Spanish prosecutors have presented a lawsuit against the Colombian singer Shakira for six offences against the public treasury. She is accused of avoiding 14.5 million euros (£13 million; $16 million) in taxes by claiming she didn't live in Spain and hiding her income through a web of companies with headquarters in tax havens between 2012 and 2014.
In the lawsuit, presented today to a court in Esplugues de Llobregat near Barcelona, prosecutors call for the singer to be summonsed under investigation and calls for a bond equivalent to the 14.5 million plus a third (for a total of 19.4 million euros) or the seizures of assets up to this amount.
As well as the singer, her financial adviser in the US is named in the lawsuit. He was the director of various companies she owned. The filing says that currently "it's unknown what the participation might have been" by staff at PricewaterhouseCoopers (PwC) in the "maintenance or restructuring" of the web of companies she used.
According to prosecutors, the artist concocted a plan to not pay income or capital gains tax using this web of companies.
Specifically, they claim that the singer "channeled the movements of capital generated by her professional activity" through companies in the British Virgin Islands, the Cayman Islands, Malta, Panama and Luxembourg.
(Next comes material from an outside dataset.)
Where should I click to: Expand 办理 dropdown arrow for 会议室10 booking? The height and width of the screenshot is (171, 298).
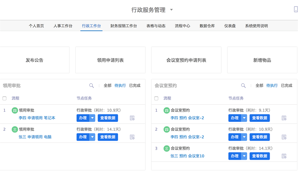[244, 156]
As well as income from money and performances, she was also a judge on the US version of The Voice and gives her name to a perfume brand.
They also say she reached an agreement with financial authorities in Luxembourg for "specific and privileged" tax conditions when she was already resident in Spain and obliged to pay her taxes in that country.
In a statement previously sent to the media, the singer, married to Catalan footballer Gerard Piqué, said that she has always complied with her tax obligations and "owes no amount to the Spanish tax office".